Find a time and place where you won’t be rushed or interrupted. Privacy helps people feel safer opening up. If you believe the situation is urgent, don’t wait—skip ahead to getting immediate help.


 

2. Lead With Care and Concern

Begin by sharing what you’ve noticed and why you’re worried. Be specific and gentle.

You might say:

  • “I’ve noticed you’ve seemed really down lately, and I care about you. I wanted to check in and see how you’re doing.”
  • “You’ve been going through a lot, and I want you to know you don’t have to handle it alone.”

     


 

3. Ask Directly About Suicide

It’s a common myth that asking about suicide will put the idea in someone’s head. Research shows that asking directly can actually bring relief—it lets the person know they’re not alone and that it’s okay to talk about what they’re feeling.

You can ask simply:

  • “Have you had thoughts about hurting yourself or ending your life?”
  • “Are you thinking about suicide?”

     


 

4. If They’re Not Ready to Talk, Keep the Door Open

If the person isn’t comfortable opening up to you, encourage them to talk with someone they trust—a family member, teacher, counselor, or therapist. Let them know you’re still there and ask if it’s okay to check in again.

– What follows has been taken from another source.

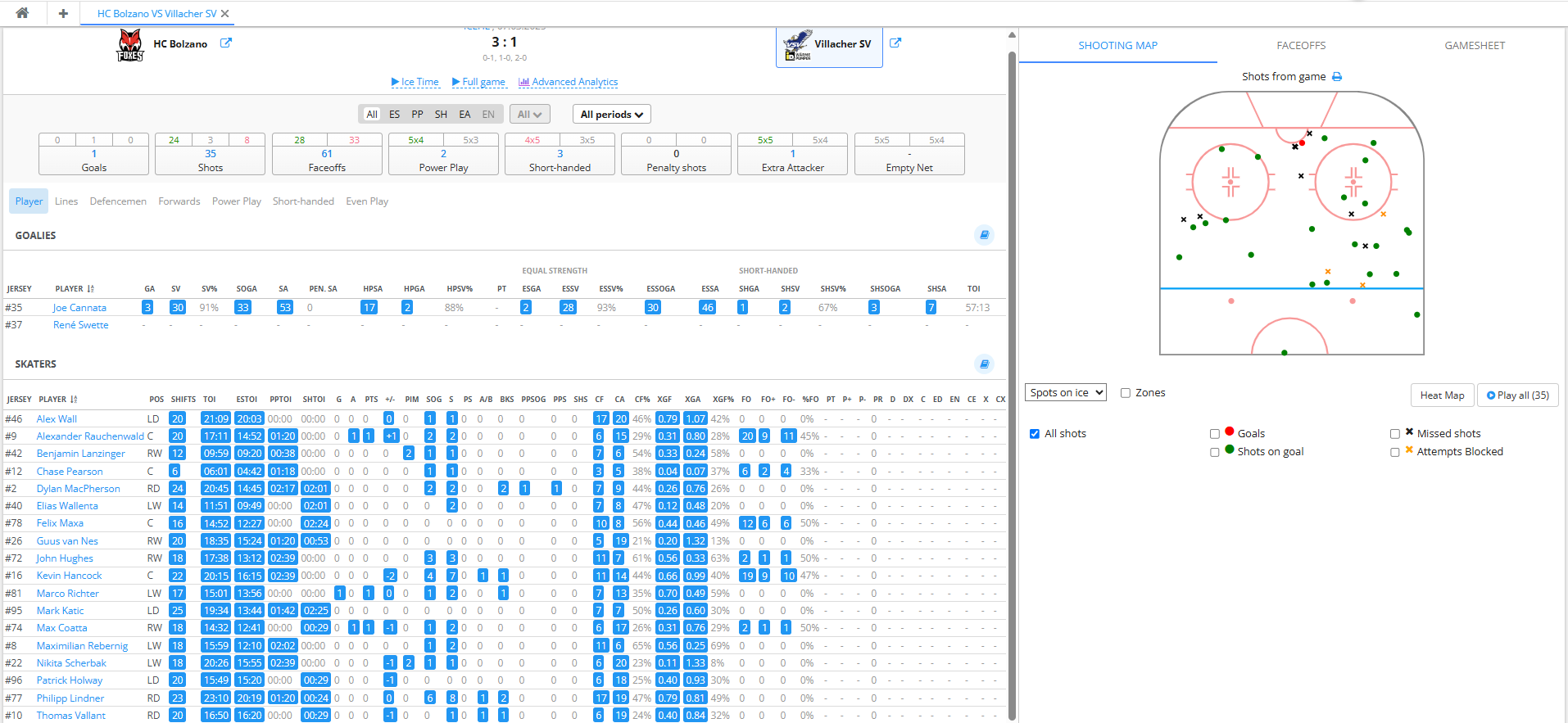
Task: Enable the Zones checkbox
Action: click(1126, 393)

You can also seek guidance yourself from a mental health professional about next steps.


 

5. Stay Calm if They Say Yes

Hearing “yes” can be scary, but try to remain steady. Suicidal thoughts don’t always mean someone is in immediate danger, and your calm presence can help them feel safer. Focus on listening rather than reacting.


 

6. Listen and Validate Their Feelings

Avoid trying to fix the problem or talk them out of their feelings. Statements meant to encourage can sometimes feel dismissive.

Avoid saying:

  • “You have so much to live for.”
  • “Everyone would be devastated without you.”
  • “Just try to stay positive.”


Instead, try:

  • “That sounds incredibly painful. I’m really glad you told me.”
  • “I may not have the answers, but I’m here with you.”
  • “What you’re feeling matters, and you don’t have to go through it alone.”

 

7. Help Them Connect to Professional Support

If someone is thinking about suicide, professional help is essential. You don’t have to do this alone.

You might say:

  • “Let’s find someone trained to help, like a therapist or school counselor.”
  • “There are confidential crisis lines with counselors who really understand this—would you like me to stay with you while you reach out?”

     


 

8. Don’t Agree to Keep This a Secret

If someone is at risk, keeping their thoughts secret can be dangerous. They may feel upset initially, but your responsibility is to prioritize their safety and well-being.


 

9. Get Immediate Help if There’s a Safety Risk

If the person seems in immediate danger—through what they say, their behavior, or concerning posts online—take action right away.

You can:

  • Help them contact their therapist, if they have one
  • Call or text 988, the Suicide & Crisis Lifeline, together
  • Contact 988 yourself if they won’t
  • Take them to the nearest emergency room
  • Call 911 if there is immediate risk and explain it’s a mental health crisis

Stay with them until they are safely connected to support whenever possible.


 

10. Take Care of Yourself Too

Supporting someone through suicidal thoughts can be emotionally exhausting. Make sure you also reach out to someone you trust or seek support from a therapist. Caring for yourself allows you to continue showing up for others in a healthy way.